- **The data**
*** Begin section ***
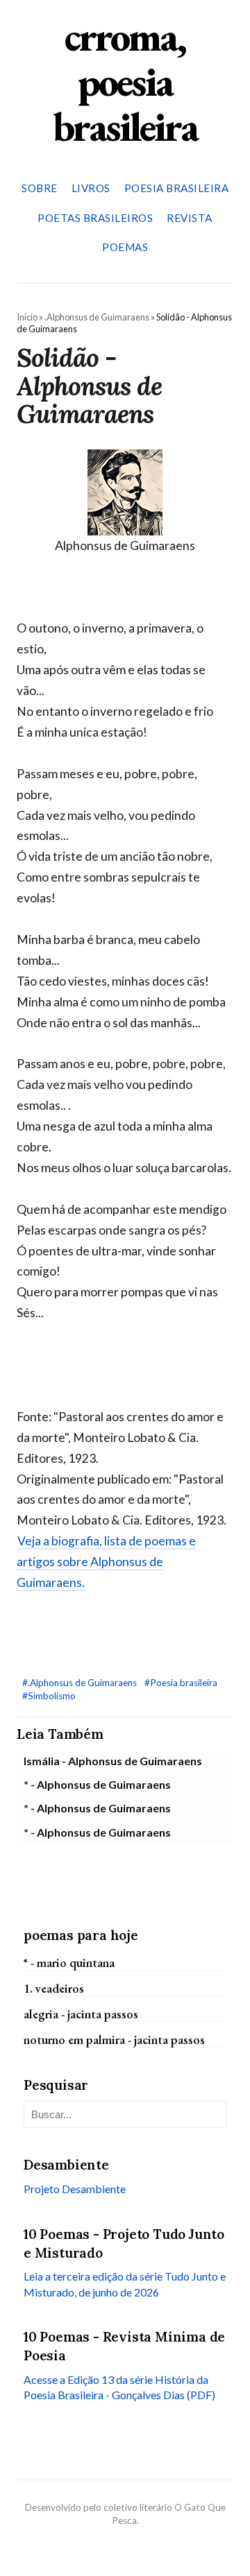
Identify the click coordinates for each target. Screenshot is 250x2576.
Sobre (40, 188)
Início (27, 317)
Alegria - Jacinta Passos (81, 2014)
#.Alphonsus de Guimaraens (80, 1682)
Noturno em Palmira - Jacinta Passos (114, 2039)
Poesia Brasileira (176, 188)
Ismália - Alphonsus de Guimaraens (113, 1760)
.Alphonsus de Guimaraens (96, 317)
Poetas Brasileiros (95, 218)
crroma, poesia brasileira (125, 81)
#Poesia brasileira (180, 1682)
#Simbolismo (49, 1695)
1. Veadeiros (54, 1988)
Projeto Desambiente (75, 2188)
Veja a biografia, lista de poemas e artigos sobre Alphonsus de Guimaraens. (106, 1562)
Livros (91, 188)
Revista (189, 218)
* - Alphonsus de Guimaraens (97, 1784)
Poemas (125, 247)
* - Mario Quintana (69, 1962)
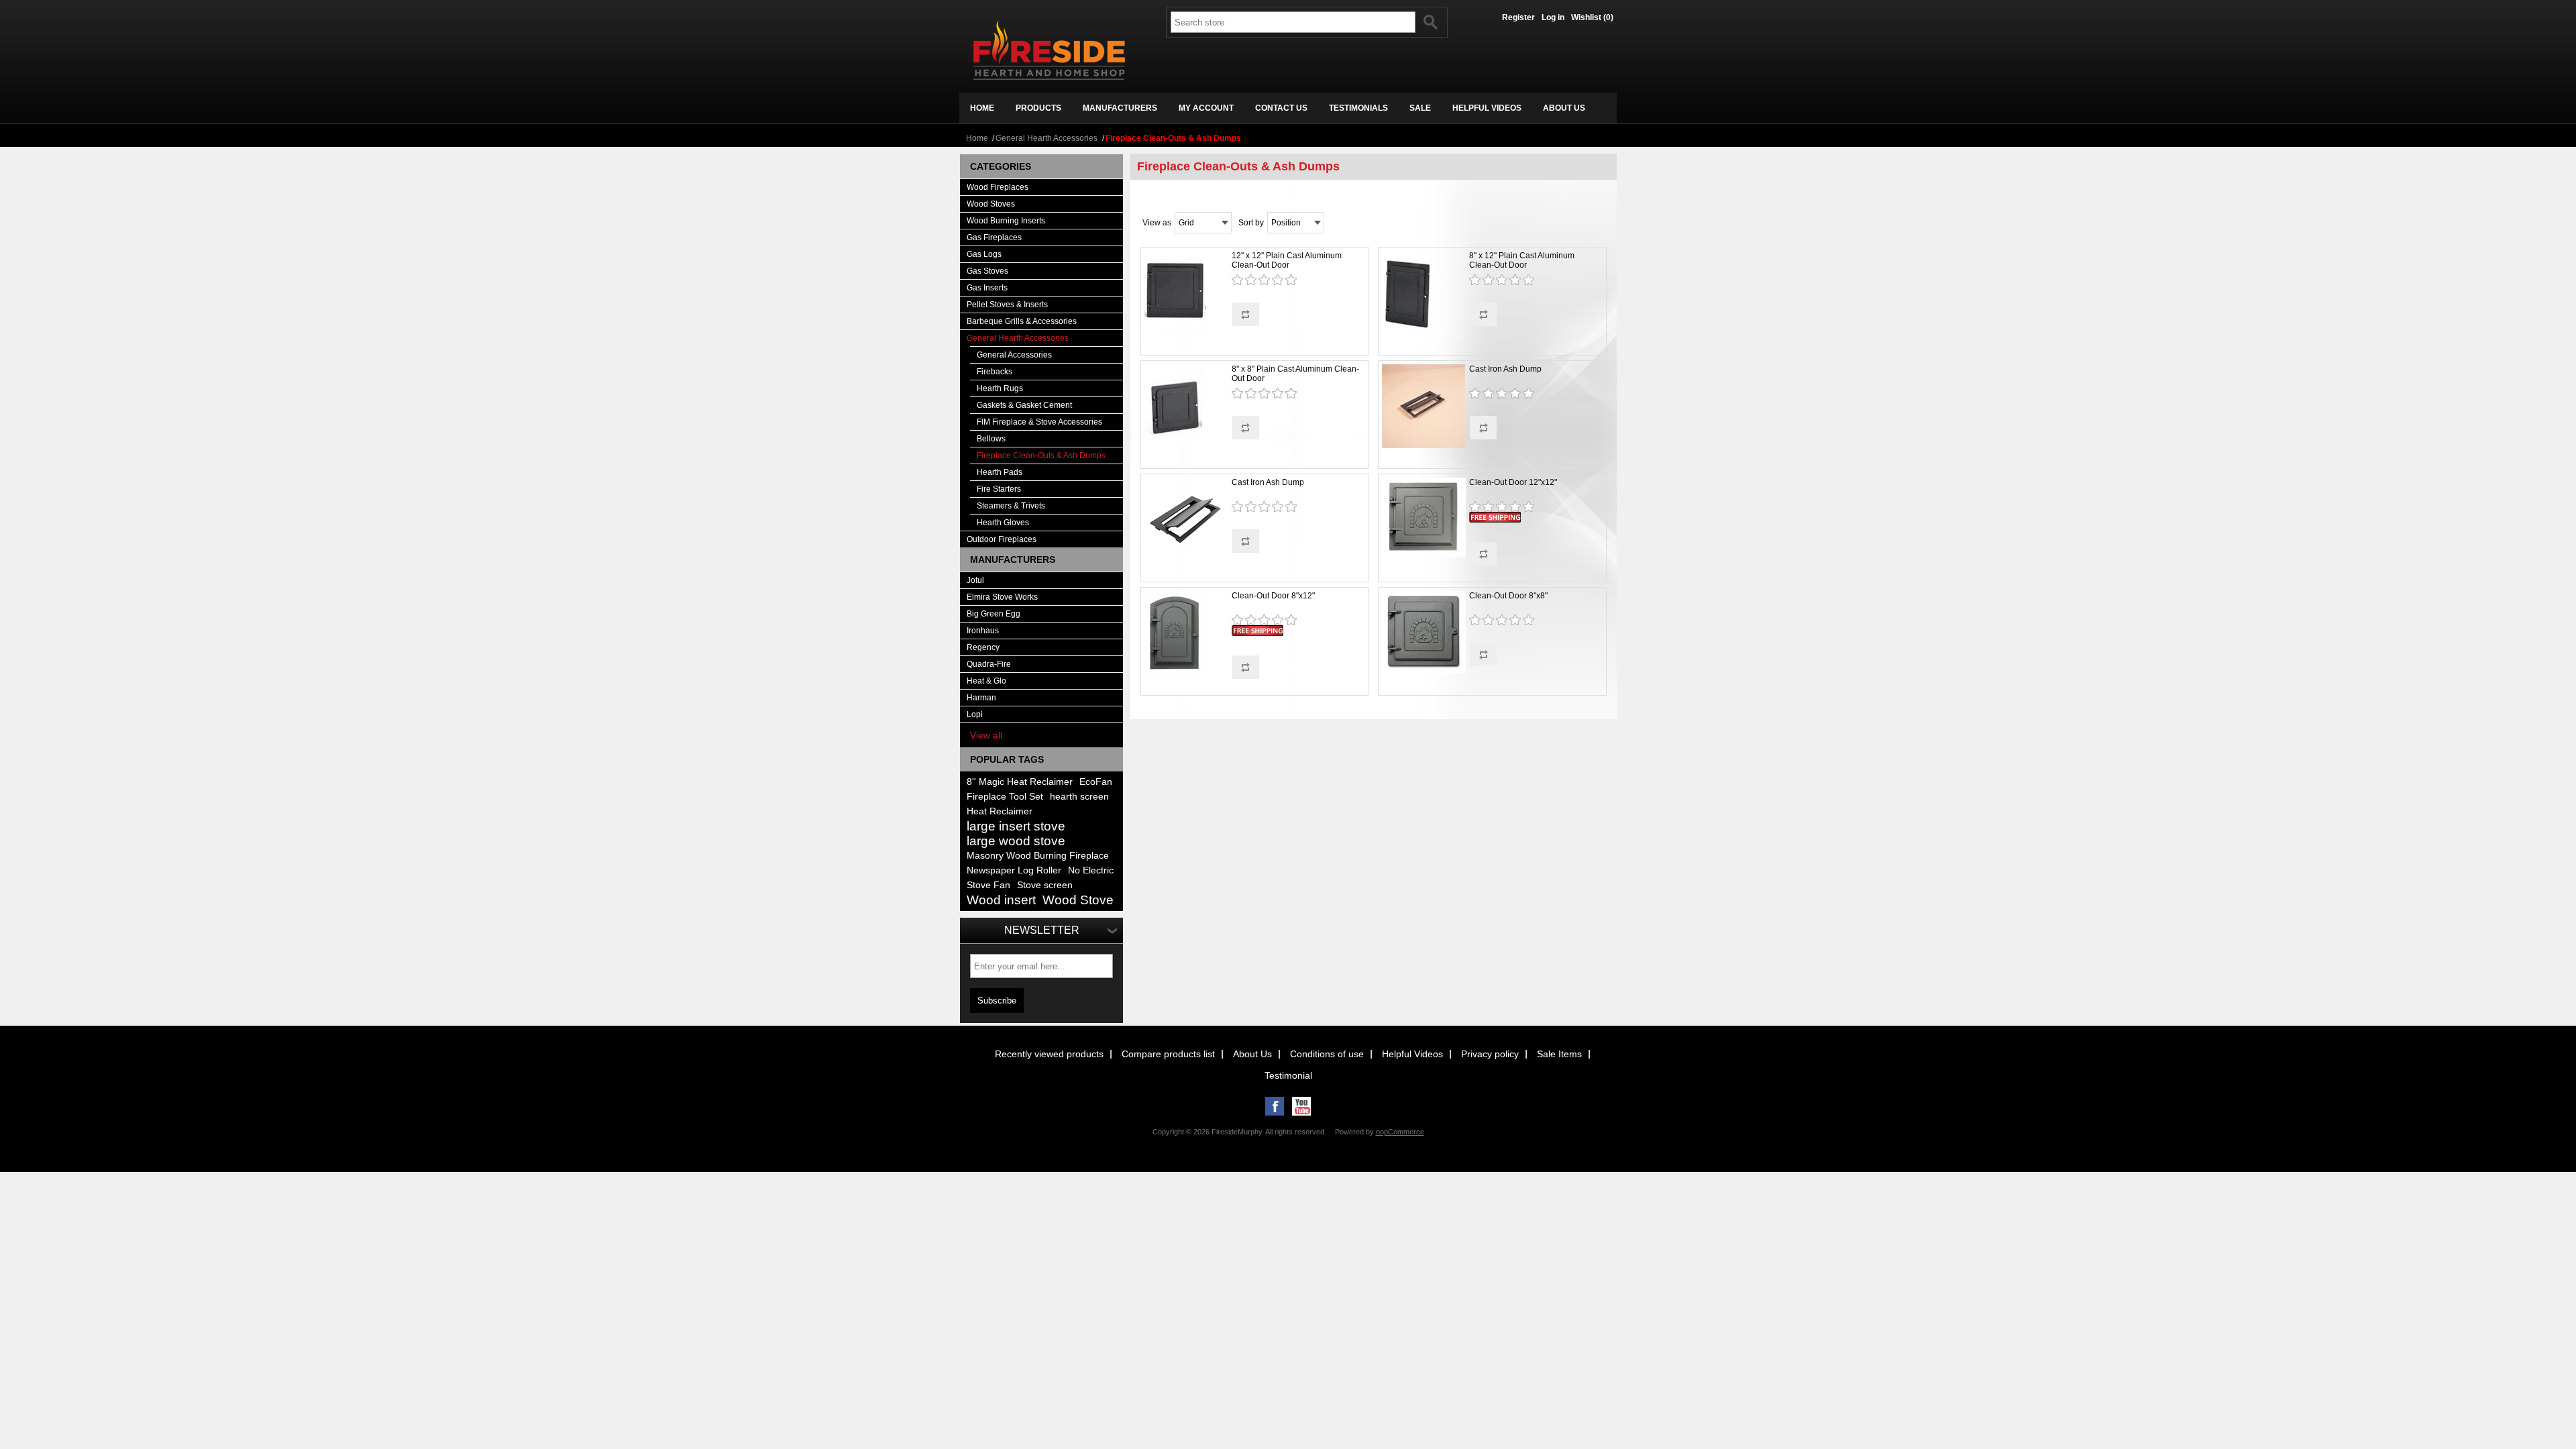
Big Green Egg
*** End section ***
*** Begin section ***
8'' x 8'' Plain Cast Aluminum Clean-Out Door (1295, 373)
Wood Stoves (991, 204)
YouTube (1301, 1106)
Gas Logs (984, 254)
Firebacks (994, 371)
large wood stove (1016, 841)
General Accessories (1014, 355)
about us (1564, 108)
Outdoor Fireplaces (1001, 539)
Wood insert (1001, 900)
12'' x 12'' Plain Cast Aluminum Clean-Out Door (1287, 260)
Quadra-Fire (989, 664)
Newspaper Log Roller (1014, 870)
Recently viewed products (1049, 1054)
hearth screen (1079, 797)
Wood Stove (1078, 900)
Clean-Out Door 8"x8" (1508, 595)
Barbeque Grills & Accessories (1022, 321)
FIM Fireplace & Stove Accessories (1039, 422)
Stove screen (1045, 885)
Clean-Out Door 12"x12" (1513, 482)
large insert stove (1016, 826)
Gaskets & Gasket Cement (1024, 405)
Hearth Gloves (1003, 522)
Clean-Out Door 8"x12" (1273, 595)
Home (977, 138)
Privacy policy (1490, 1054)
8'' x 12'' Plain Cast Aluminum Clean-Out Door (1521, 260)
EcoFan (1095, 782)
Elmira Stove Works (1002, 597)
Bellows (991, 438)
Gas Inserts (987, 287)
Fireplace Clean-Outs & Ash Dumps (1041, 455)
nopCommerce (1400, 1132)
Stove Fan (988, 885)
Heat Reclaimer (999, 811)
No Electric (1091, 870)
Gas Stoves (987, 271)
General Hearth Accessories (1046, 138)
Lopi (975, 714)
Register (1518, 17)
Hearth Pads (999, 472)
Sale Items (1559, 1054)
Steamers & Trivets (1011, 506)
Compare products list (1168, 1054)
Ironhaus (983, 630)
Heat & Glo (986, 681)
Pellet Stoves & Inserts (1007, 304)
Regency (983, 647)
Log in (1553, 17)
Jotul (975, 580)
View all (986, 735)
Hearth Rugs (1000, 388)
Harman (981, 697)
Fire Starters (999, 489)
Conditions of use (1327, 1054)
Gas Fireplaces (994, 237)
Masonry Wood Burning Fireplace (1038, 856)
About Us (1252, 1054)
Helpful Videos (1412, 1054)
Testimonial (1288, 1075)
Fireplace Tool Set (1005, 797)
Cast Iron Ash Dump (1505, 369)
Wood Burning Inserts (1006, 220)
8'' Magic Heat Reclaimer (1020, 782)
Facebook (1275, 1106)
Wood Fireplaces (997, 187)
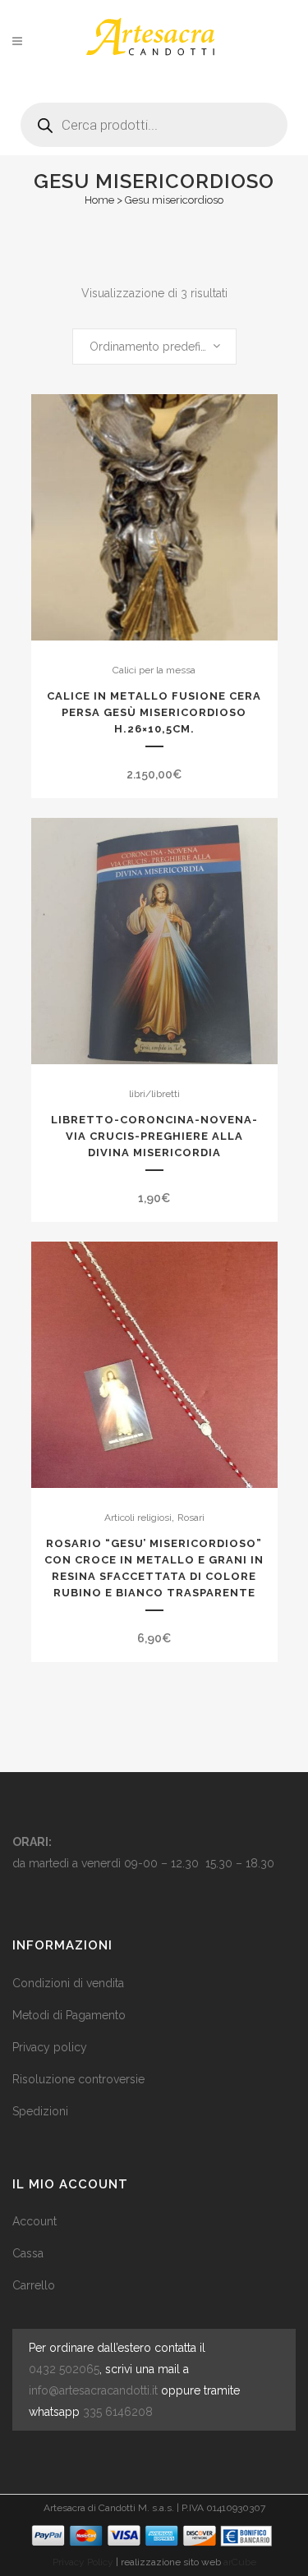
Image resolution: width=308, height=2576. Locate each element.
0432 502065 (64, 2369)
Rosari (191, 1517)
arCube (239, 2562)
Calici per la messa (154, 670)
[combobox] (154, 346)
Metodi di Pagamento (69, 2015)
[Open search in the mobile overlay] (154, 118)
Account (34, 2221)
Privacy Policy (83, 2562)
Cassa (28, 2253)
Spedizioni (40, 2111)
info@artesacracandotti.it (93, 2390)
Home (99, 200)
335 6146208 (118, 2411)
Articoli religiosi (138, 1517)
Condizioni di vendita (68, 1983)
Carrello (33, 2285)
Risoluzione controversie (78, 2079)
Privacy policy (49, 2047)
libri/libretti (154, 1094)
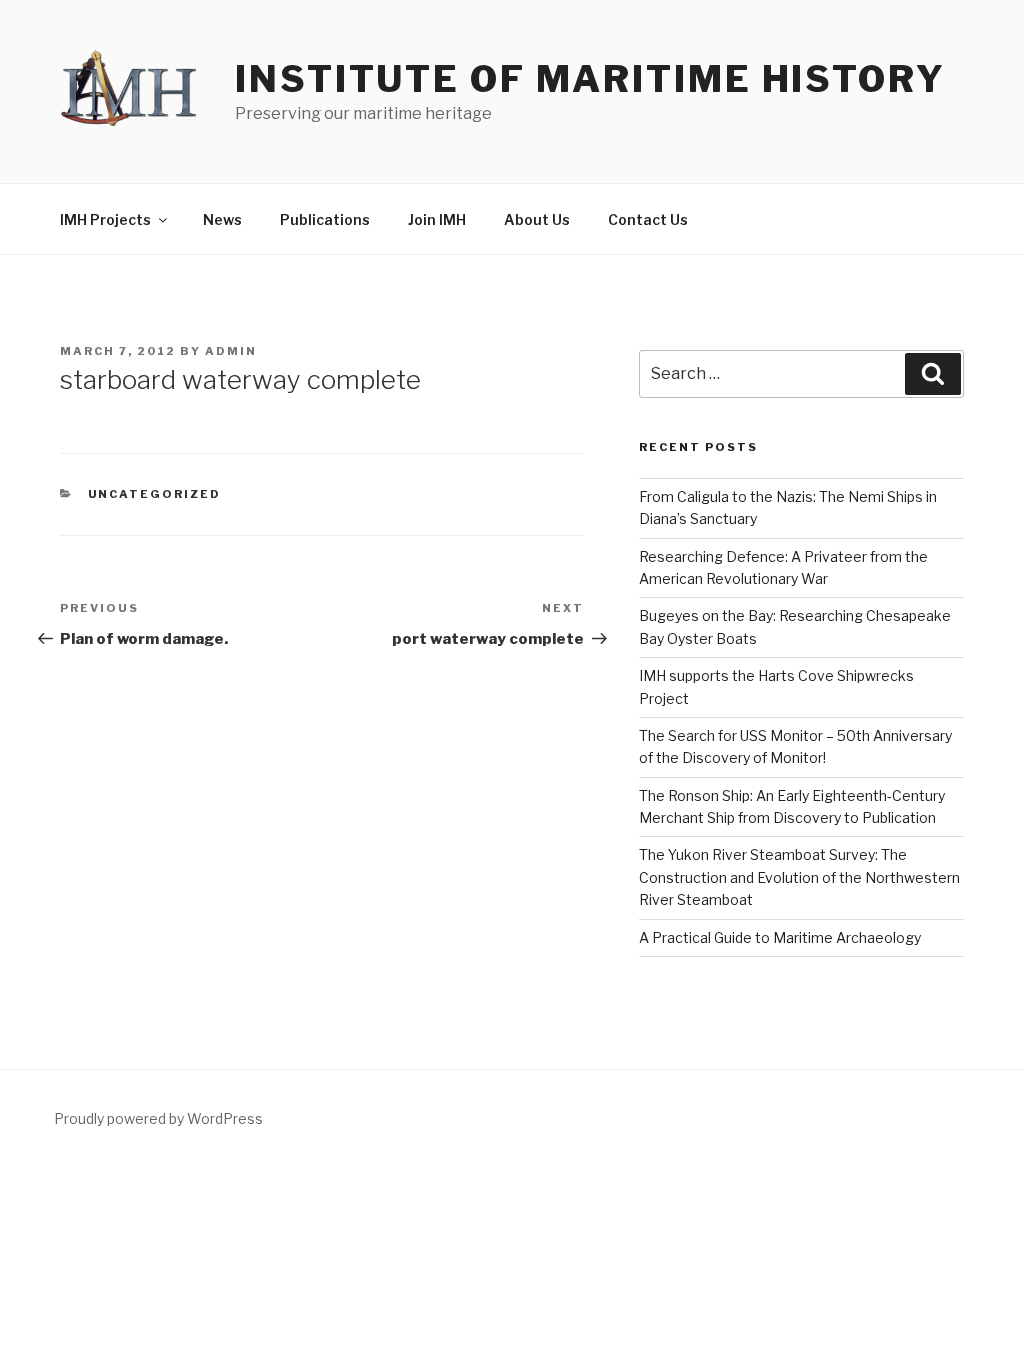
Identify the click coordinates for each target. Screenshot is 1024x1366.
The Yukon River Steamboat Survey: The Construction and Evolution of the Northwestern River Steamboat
*** End section ***
*** Begin section ***
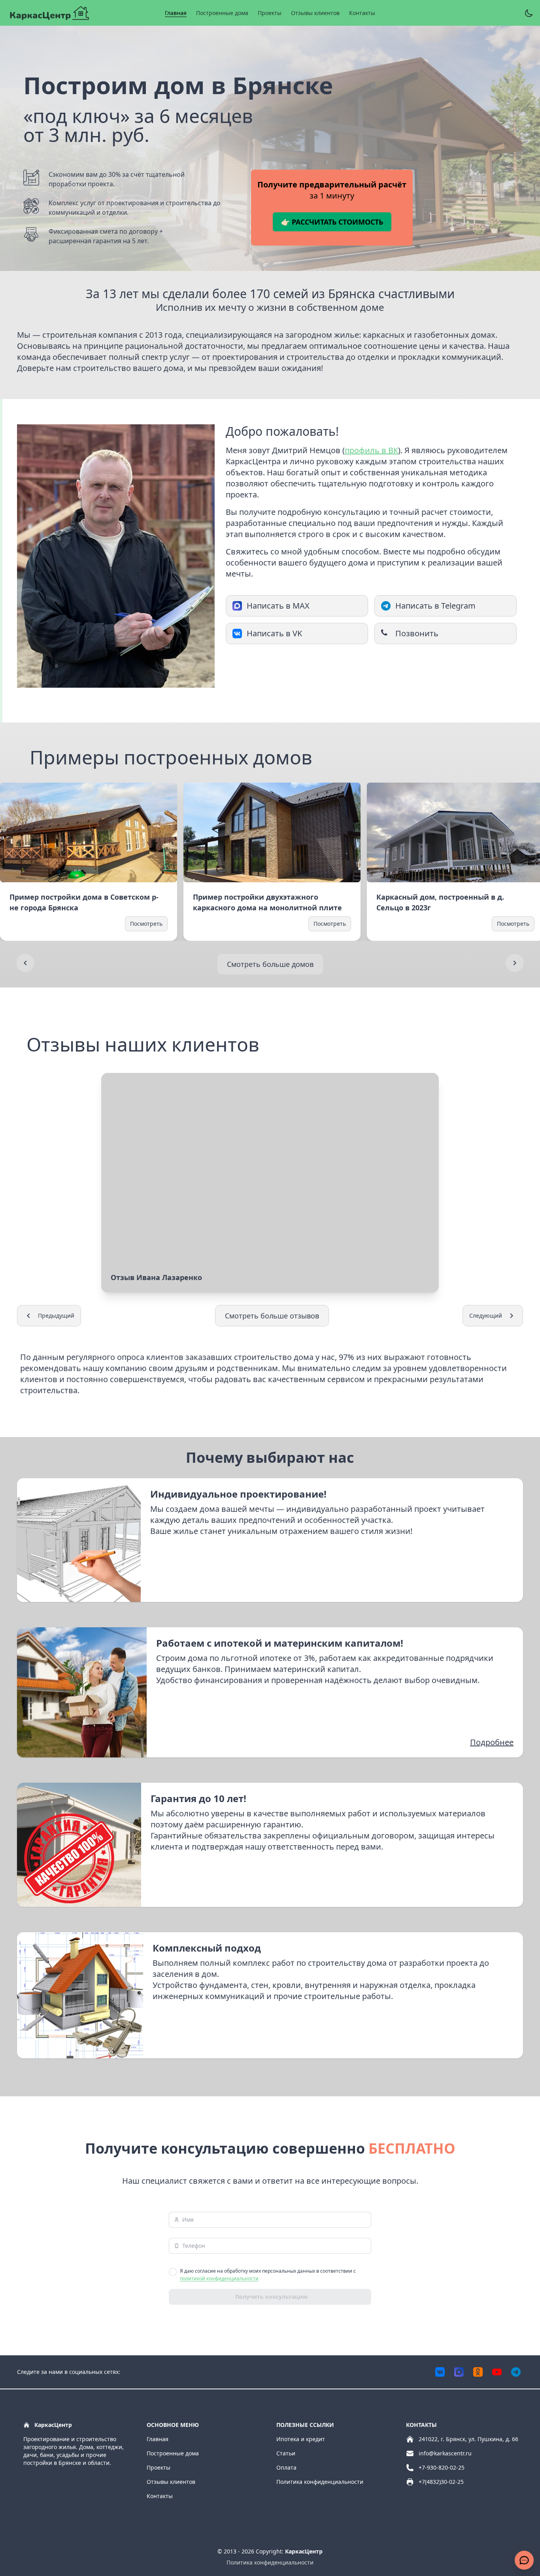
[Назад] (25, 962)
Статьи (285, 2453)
*** End section ***
- **What is required**
Only a number belongs in the answer: state how many lines of the entries above hold "each".

- **Exercise result**
3